Blogs Play the Access Game

By Robert MacMillan
Washingtonpost.com Staff Writer
Wednesday, May 18, 2005; 9:03 AM

Running the guest list for the hottest show in town means that sometimes you have to deny access to some people. Otherwise it wouldn't be the hottest show in town anymore.

The center of the world today -- as far as "hot" is concerned -- is the Electronic Entertainment Expo, the video game industry's annual trade show. E3, as everyone calls it, is ground zero between now and Friday for unmitigated dealmaking and boasting from hardware and game developers, set against a backdrop of seizure-inducing flashing lights, video screens and general game mayhem. It is the chief meeting point for the movers in a $7.3 billion industry whose star seems to do nothing but rise.

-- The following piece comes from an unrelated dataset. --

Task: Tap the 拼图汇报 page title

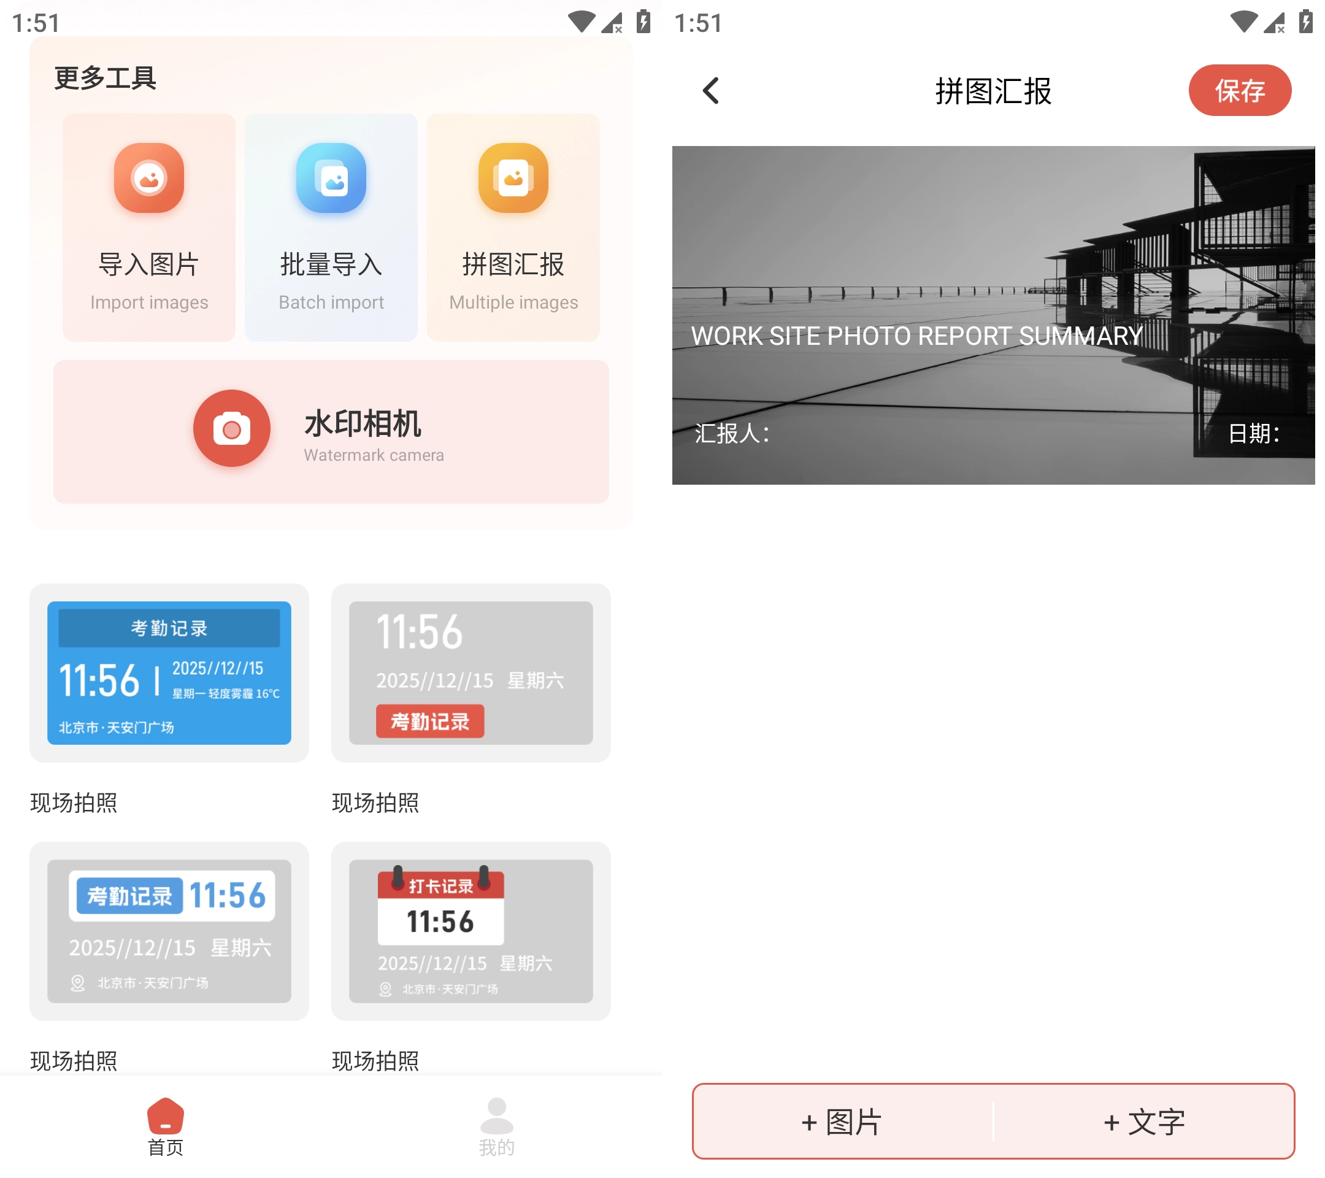Action: pos(993,91)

For the video game fan, it's a vision more alluring than the prospect of two hours in a room alone with a copy of "Virtually Jenna." After all, E3 has first-person shooters AND sexy booth babes to entice passersby. Add some junk food, a few cocktails and a smattering of exclusive parties and it's enough to inspire visions of Halo 3...

But there's always a catch. While the organizers of the show don't include a specific proscription against bloggers, they limit media passes to journalists who work for established members of the mainstream media. That definition, as far as E3 is concerned, doesn't include blogs.

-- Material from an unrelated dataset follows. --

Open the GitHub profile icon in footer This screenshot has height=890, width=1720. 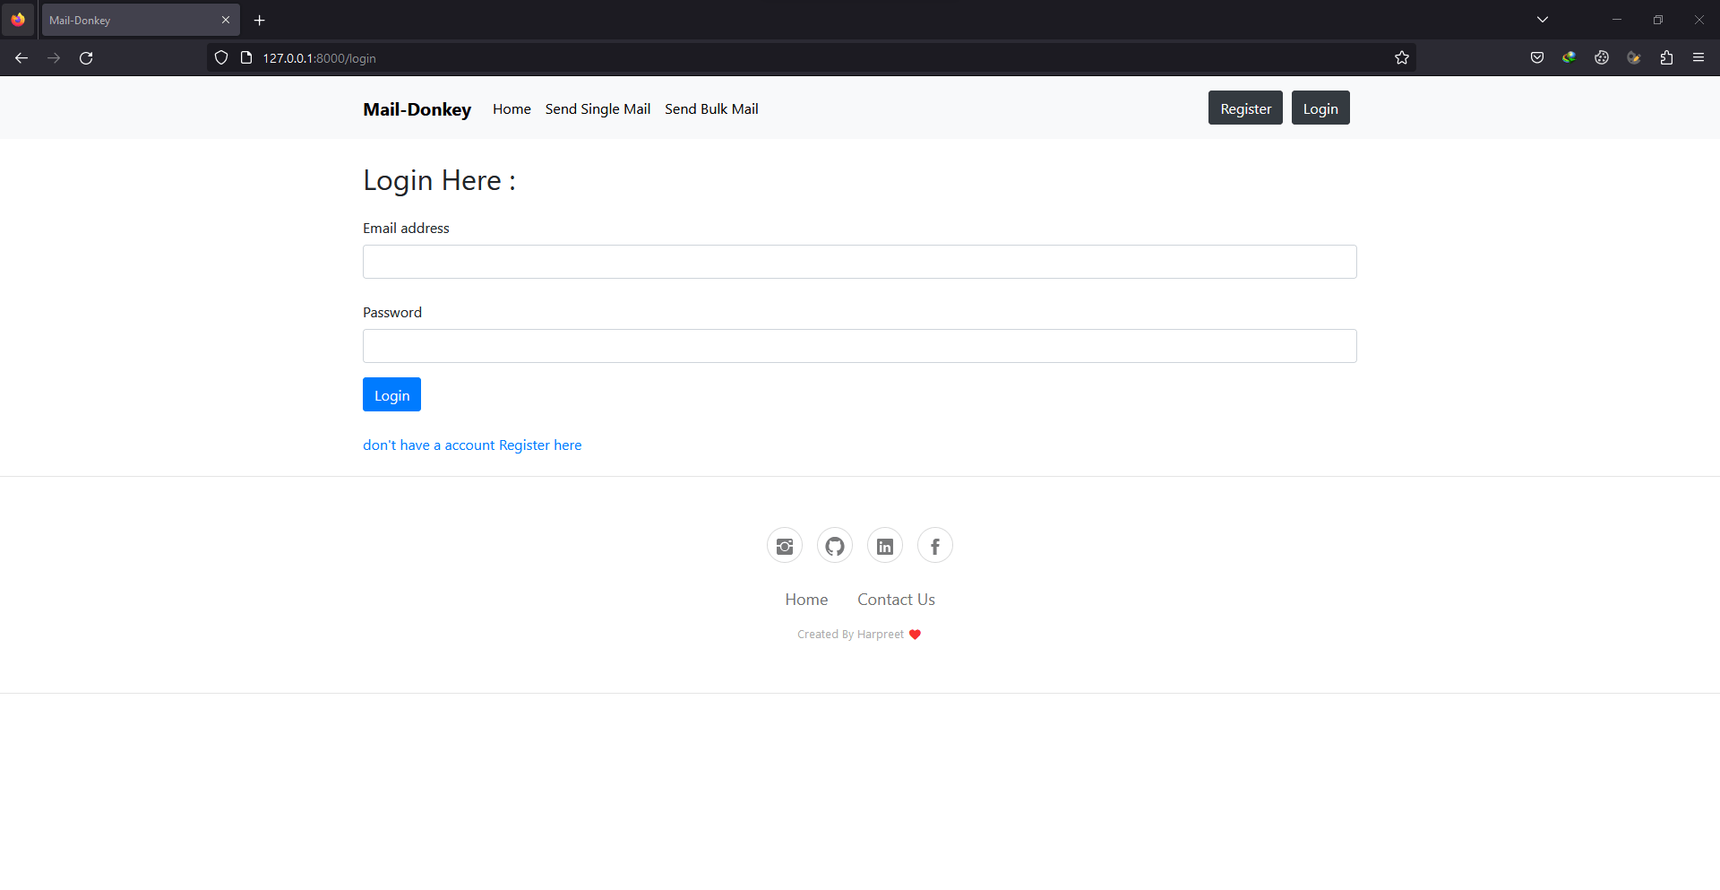click(x=834, y=545)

The Cohn & Wolfe PR team that runs media affairs at the expo was unable to make anyone from E3's parent, the Entertainment Software Association, (or anyone else for that matter) available for comment.

The idea, according to an anonymous source, is that E3 is one of those shows, the ones that are so popular that people are willing to do whatever they can to finagle their way in. Exhibitors, rock bands, developers, the press and all manner of other bigwigs mingle in a heady assortment that excludes the public. That predictably makes it all the more interesting for people who want to get a piece of the action. As a result, the PR folks must be stingy with the press passes to keep out the riff-raff.

A representative from the Cohn & Wolfe told me that bloggers who represent a legitimate business do stand a chance of getting in, as evidenced by Jason McCable Calacanis, chief executive of Weblogs Inc. Calacanis, who financed the 18-month-old company along with Dallas Mavericks owner and regular blogger Mark Cuban, said that blogs occupy distinct classes from disjointed mutterings to slick, professionally-run operations. The latter, he said, tend to be known to the industry folks who make the decisions about who crosses the velvet rope. Among them, as you might expect, are Engadget and Joystiq, both run by Weblogs.

"You have to be a real blog, not someone who created it last week to go to the event," he said.

Calacanis said that conference organizers do this as a filtering device rather than a wall. "I sympathize with them because every salesperson and PR person now has a blog. Those are the people who used to buy tickets to events," he said.

Some people don't buy that reasoning. Insisting on a business plan is not the best way to establish legitimacy, said Jay Rosen, a professor at New York University's Department of Journalism and one of the nation's preeminent blogging experts. "I'm part of the Media Bloggers Association, which is a loose network of bloggers. Just looking across the membership, which is several hundred at this point, most have not even started down that road."

"Filtering" isn't such an irrational idea from a logistics standpoint. E3 attracted 65,000 attendees in 2004, along with 4,000 reporters. Handling that many scribblers seeking exclusive access, free food, free computer time and, well, free everything-they-can-get-their-hands-on -- that can be tricky. Factor in the accompanying egos and the coddling required for some of the more highly self-regarded members of my profession and you can see why any flack worth his or her salt would want to keep us at bay.

It's particularly extreme at the most popular press conferences, said Ankarino Lara, director of Gamespot.com, a game publication run by CNET Networks Inc. "People want to get into the Sony, Nintendo and Microsoft press conferences," he said. "People would be willing to sell their firstborn."